WHAT IS REQUIRED -> Lay out the stretch of the listing from the line containing "The height and width of the screenshot is (543, 563)." through the end of the listing as a Markdown table with the columns Index and Text. Number each line in the Index column, and leave blank lines out.

++++++++++

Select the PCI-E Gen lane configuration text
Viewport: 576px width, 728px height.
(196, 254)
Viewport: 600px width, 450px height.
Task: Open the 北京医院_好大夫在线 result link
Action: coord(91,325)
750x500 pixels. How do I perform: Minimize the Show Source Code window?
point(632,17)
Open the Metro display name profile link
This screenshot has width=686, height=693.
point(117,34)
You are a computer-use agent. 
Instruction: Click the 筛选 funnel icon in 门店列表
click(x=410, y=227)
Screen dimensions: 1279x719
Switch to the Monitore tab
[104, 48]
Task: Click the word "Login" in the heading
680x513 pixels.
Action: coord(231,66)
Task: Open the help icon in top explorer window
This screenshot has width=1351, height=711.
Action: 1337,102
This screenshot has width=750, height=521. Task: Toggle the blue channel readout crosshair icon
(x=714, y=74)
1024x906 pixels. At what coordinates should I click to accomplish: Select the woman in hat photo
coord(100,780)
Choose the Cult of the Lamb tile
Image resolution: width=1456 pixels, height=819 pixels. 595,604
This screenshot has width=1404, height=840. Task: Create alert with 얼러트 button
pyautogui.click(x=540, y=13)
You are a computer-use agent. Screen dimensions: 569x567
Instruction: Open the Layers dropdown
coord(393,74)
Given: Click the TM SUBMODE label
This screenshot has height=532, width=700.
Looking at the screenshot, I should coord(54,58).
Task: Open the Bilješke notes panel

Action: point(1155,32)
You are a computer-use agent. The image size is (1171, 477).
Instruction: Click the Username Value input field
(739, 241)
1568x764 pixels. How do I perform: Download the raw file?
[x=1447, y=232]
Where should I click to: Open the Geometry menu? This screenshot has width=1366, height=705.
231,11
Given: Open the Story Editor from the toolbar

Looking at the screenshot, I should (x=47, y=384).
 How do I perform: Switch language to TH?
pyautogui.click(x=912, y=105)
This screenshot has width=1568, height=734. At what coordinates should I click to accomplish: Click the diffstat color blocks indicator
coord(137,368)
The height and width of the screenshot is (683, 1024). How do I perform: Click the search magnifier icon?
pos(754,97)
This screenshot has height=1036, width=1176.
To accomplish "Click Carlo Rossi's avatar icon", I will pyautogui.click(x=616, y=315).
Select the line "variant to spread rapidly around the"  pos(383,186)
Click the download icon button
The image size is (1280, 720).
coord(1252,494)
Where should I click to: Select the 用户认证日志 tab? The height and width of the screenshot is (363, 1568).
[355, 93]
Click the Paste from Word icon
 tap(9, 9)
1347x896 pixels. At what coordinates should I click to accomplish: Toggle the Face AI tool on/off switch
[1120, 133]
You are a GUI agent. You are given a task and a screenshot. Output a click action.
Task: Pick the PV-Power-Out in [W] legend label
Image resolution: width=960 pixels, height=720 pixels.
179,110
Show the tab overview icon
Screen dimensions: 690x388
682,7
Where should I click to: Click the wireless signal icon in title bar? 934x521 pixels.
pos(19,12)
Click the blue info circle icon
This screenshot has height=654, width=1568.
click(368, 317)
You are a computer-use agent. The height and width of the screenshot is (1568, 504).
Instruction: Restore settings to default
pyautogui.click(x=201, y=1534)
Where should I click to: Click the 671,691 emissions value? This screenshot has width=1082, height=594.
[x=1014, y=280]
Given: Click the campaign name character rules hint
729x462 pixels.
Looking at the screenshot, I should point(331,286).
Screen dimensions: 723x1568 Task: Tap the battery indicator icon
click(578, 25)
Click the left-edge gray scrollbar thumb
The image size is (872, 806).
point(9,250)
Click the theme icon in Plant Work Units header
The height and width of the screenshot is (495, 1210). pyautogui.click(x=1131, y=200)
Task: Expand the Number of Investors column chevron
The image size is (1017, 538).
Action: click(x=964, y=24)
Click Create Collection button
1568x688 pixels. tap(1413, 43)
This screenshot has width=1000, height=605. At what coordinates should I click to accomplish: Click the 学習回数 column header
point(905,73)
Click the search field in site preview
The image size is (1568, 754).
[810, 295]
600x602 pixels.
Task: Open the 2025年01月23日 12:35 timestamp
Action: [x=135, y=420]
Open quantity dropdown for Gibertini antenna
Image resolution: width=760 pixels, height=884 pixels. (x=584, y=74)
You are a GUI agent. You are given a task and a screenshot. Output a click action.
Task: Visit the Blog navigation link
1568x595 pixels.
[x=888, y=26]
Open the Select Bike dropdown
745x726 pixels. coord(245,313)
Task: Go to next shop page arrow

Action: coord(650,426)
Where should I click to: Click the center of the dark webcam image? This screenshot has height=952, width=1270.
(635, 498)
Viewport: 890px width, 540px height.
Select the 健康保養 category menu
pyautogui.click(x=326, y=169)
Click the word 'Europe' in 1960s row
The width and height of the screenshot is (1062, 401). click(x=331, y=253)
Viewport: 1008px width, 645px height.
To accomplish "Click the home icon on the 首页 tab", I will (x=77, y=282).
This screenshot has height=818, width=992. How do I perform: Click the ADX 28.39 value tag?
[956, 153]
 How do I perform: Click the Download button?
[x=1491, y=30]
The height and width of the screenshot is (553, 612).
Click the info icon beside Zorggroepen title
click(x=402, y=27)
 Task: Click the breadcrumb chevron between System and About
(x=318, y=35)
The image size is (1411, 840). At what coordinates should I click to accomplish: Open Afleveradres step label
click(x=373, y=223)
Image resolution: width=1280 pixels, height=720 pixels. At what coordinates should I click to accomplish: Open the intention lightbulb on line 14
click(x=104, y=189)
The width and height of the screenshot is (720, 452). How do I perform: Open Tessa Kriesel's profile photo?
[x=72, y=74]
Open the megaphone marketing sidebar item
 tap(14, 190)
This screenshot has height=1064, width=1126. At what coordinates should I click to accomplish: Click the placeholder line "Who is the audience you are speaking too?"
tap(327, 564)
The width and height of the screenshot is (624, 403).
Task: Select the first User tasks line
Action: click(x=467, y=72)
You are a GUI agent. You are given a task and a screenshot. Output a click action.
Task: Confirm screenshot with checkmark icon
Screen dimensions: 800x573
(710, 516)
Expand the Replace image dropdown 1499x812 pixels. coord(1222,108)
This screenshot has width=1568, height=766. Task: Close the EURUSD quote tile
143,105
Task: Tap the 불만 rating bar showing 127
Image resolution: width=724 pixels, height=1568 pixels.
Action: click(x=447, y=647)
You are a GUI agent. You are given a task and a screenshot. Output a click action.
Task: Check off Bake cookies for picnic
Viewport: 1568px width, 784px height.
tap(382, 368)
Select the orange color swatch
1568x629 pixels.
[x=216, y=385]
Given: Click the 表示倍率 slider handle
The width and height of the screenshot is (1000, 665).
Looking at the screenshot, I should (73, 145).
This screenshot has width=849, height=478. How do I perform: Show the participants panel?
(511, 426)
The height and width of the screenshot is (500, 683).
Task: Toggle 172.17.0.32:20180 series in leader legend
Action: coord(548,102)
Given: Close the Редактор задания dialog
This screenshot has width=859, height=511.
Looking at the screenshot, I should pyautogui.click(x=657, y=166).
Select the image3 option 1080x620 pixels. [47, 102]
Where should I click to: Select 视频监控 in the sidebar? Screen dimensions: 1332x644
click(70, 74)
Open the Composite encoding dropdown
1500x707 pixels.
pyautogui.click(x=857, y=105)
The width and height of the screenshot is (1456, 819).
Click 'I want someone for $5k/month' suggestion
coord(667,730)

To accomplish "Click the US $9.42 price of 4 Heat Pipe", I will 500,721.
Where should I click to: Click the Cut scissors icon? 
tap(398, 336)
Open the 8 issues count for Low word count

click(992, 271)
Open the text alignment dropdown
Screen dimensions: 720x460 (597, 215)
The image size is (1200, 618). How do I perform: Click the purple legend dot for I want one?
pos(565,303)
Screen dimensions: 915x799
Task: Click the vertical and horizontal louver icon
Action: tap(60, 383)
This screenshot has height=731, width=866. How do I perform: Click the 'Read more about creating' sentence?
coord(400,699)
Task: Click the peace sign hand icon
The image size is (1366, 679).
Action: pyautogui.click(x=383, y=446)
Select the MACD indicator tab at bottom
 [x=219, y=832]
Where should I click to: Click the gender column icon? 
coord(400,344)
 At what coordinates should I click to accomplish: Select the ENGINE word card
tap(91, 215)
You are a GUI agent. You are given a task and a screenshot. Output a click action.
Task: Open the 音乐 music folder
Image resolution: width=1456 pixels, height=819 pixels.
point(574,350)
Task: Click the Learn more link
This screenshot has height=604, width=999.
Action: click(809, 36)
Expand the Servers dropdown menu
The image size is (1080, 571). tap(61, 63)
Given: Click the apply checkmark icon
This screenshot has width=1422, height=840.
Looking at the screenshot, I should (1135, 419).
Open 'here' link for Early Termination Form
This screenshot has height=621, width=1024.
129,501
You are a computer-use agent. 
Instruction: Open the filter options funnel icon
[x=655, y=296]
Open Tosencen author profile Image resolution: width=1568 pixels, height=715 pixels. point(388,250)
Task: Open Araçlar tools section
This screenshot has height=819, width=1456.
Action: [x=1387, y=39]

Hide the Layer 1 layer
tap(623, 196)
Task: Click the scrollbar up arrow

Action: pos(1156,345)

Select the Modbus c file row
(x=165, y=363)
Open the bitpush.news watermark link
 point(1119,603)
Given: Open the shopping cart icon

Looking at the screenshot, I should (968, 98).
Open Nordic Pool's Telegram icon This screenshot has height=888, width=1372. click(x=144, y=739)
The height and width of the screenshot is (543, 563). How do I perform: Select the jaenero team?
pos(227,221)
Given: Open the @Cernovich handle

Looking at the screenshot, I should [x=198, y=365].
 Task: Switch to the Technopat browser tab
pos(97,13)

++++++++++

CORRECT OUTPUT ->
| Index | Text |
|---|---|
| 1 | The height and width of the screenshot is (543, 563). How do I perform: Select the jaenero team? |
| 2 | pos(227,221) |
| 3 | Given: Open the @Cernovich handle |
| 4 | Looking at the screenshot, I should [x=198, y=365]. |
| 5 |  Task: Switch to the Technopat browser tab |
| 6 | pos(97,13) |